- **To be done**
Put the lines below into a JSON list of strings, with one string per line and any blank lines left out.

- **Data shown**
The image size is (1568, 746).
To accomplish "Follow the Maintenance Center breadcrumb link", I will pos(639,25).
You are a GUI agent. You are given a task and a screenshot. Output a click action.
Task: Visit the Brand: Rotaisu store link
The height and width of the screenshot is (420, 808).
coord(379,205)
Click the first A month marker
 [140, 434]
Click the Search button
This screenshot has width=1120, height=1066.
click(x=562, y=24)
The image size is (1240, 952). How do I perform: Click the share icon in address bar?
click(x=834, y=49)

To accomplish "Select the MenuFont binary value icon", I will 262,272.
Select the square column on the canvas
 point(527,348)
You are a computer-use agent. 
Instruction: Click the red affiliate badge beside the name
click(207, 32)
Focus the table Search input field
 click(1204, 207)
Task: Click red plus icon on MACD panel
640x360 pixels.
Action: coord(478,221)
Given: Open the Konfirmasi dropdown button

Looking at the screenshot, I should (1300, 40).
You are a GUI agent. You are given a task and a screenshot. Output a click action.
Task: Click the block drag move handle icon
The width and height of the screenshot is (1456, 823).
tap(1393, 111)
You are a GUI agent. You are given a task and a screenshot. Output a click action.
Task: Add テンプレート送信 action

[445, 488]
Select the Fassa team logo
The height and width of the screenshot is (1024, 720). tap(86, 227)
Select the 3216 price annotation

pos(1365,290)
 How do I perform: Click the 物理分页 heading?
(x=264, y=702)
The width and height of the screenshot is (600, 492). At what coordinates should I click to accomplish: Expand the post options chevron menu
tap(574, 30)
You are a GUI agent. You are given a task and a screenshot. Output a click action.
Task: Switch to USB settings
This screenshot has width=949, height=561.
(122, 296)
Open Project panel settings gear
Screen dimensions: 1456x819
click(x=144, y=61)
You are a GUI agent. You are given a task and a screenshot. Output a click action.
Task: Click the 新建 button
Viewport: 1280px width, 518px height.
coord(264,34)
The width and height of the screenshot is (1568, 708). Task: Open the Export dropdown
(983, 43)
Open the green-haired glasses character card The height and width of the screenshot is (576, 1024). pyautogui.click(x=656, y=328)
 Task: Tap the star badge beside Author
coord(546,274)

- **Output of the task**
[
  "The image size is (1568, 746).",
  "To accomplish \"Follow the Maintenance Center breadcrumb link\", I will pos(639,25).",
  "You are a GUI agent. You are given a task and a screenshot. Output a click action.",
  "Task: Visit the Brand: Rotaisu store link",
  "The height and width of the screenshot is (420, 808).",
  "coord(379,205)",
  "Click the first A month marker",
  " [140, 434]",
  "Click the Search button",
  "This screenshot has width=1120, height=1066.",
  "click(x=562, y=24)",
  "The image size is (1240, 952). How do I perform: Click the share icon in address bar?",
  "click(x=834, y=49)",
  "To accomplish \"Select the MenuFont binary value icon\", I will 262,272.",
  "Select the square column on the canvas",
  " point(527,348)",
  "You are a computer-use agent. ",
  "Instruction: Click the red affiliate badge beside the name",
  "click(207, 32)",
  "Focus the table Search input field",
  " click(1204, 207)",
  "Task: Click red plus icon on MACD panel",
  "640x360 pixels.",
  "Action: coord(478,221)",
  "Given: Open the Konfirmasi dropdown button",
  "Looking at the screenshot, I should (1300, 40).",
  "You are a GUI agent. You are given a task and a screenshot. Output a click action.",
  "Task: Click the block drag move handle icon",
  "The width and height of the screenshot is (1456, 823).",
  "tap(1393, 111)",
  "You are a GUI agent. You are given a task and a screenshot. Output a click action.",
  "Task: Add テンプレート送信 action",
  "[445, 488]",
  "Select the Fassa team logo",
  "The height and width of the screenshot is (1024, 720). tap(86, 227)",
  "Select the 3216 price annotation",
  "pos(1365,290)",
  " How do I perform: Click the 物理分页 heading?",
  "(x=264, y=702)",
  "The width and height of the screenshot is (600, 492). At what coordinates should I click to accomplish: Expand the post options chevron menu",
  "tap(574, 30)",
  "You are a GUI agent. You are given a task and a screenshot. Output a click action.",
  "Task: Switch to USB settings",
  "This screenshot has width=949, height=561.",
  "(122, 296)",
  "Open Project panel settings gear",
  "Screen dimensions: 1456x819",
  "click(x=144, y=61)",
  "You are a GUI agent. You are given a task and a screenshot. Output a click action.",
  "Task: Click the 新建 button",
  "Viewport: 1280px width, 518px height.",
  "coord(264,34)",
  "The width and height of the screenshot is (1568, 708). Task: Open the Export dropdown",
  "(983, 43)",
  "Open the green-haired glasses character card The height and width of the screenshot is (576, 1024). pyautogui.click(x=656, y=328)",
  " Task: Tap the star badge beside Author",
  "coord(546,274)"
]